Copy every one of these rows word for word, leaving out the pictures.

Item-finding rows
+++++
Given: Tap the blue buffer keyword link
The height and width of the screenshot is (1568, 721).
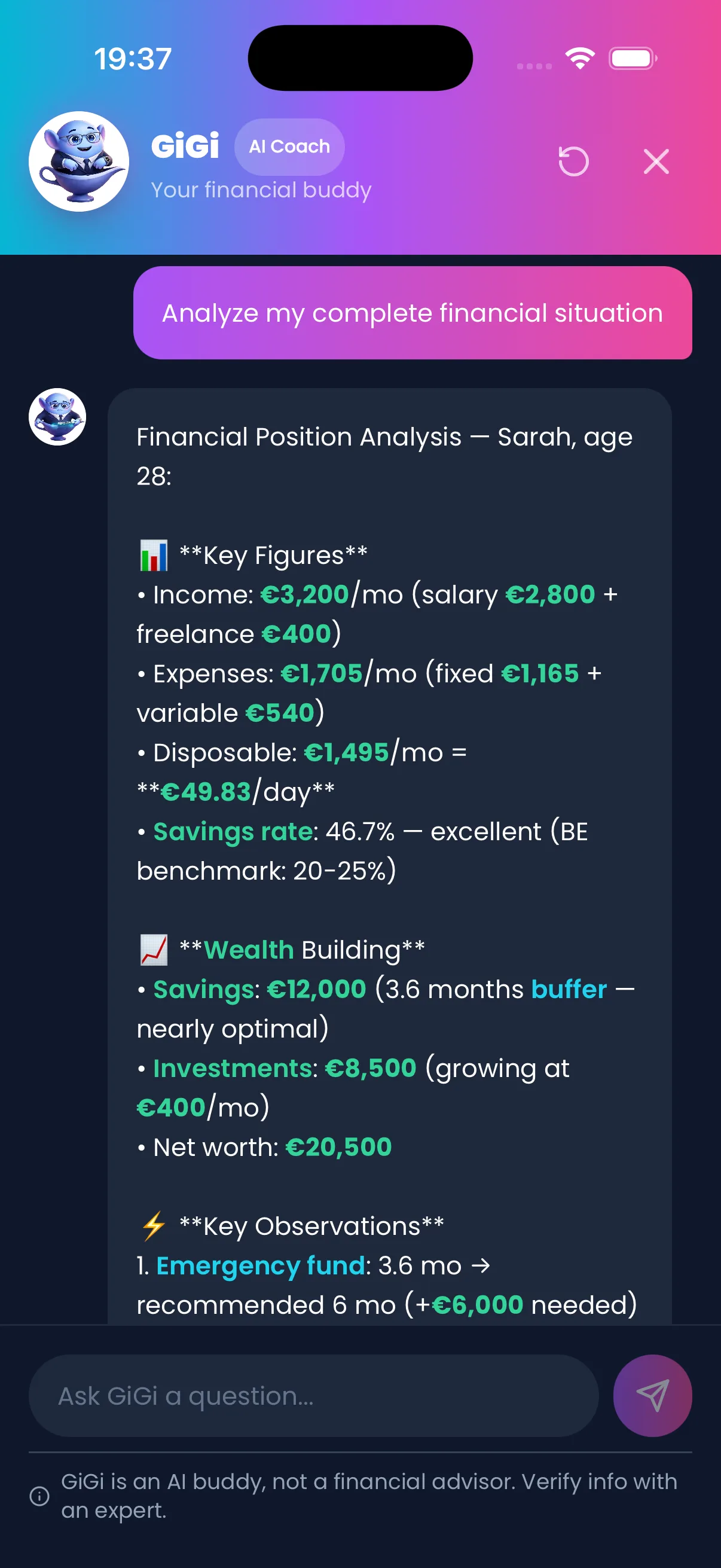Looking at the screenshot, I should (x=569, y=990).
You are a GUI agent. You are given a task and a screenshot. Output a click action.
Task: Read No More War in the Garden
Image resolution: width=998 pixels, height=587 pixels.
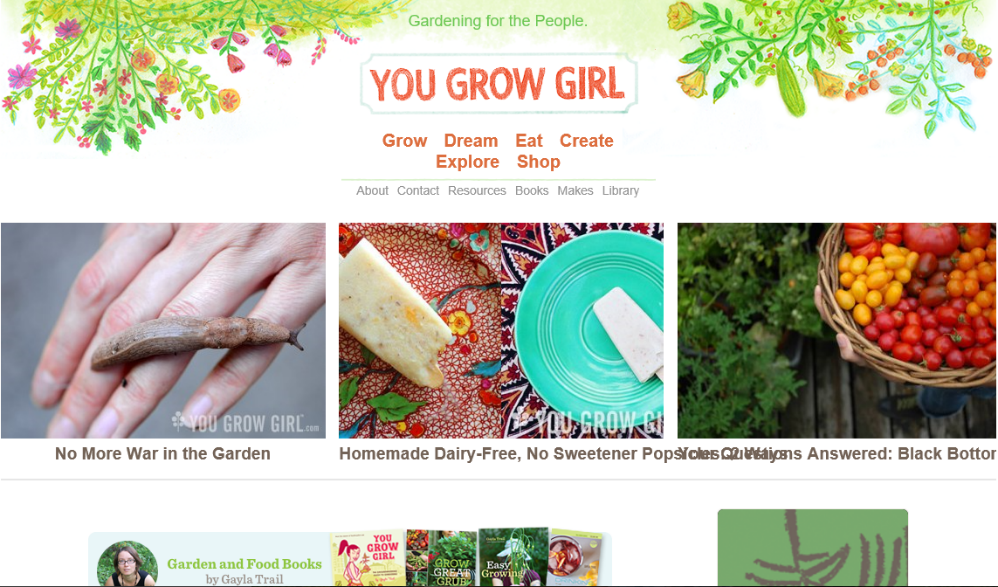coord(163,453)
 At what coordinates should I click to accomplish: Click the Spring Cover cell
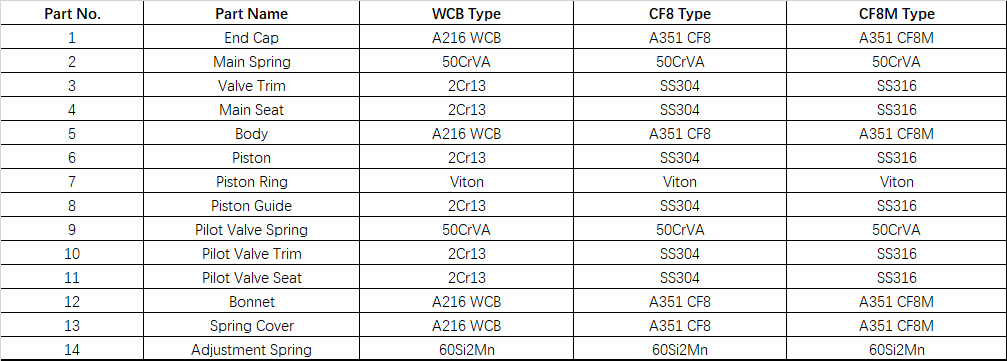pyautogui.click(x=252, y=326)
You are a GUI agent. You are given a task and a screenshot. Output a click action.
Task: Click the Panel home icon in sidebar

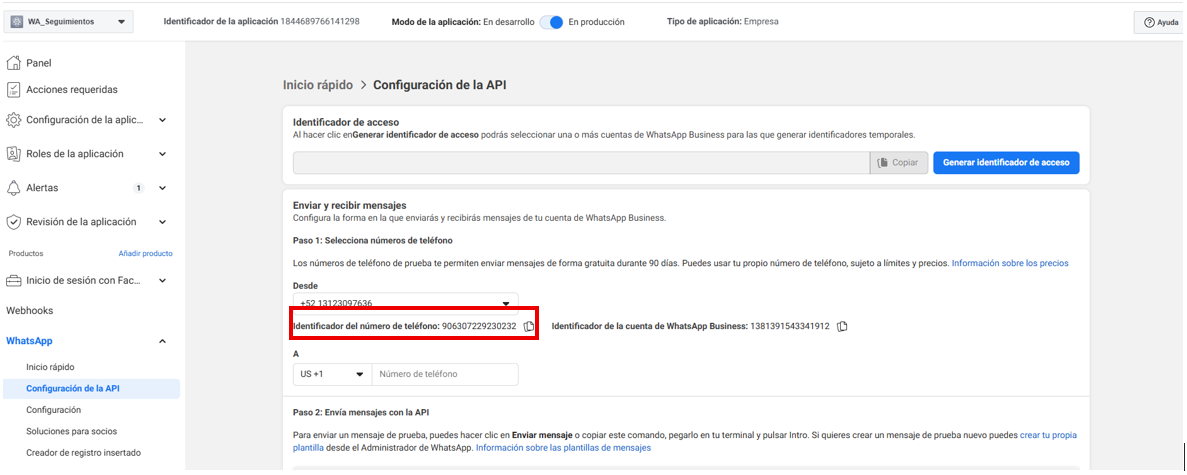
+++++
**WRITTEN RESPONSE:**
Given: Tap the blue buffer keyword link
The height and width of the screenshot is (1568, 721).
Looking at the screenshot, I should (x=569, y=990).
You are a GUI agent. You are given a task and a screenshot. Output a click action.
Task: Read No More War in the Garden
Image resolution: width=998 pixels, height=587 pixels.
coord(163,453)
 At what coordinates should I click to accomplish: Click the Spring Cover cell
pyautogui.click(x=252, y=326)
You are a GUI agent. You are given a task and a screenshot. Output a click action.
Task: Click the Panel home icon in sidebar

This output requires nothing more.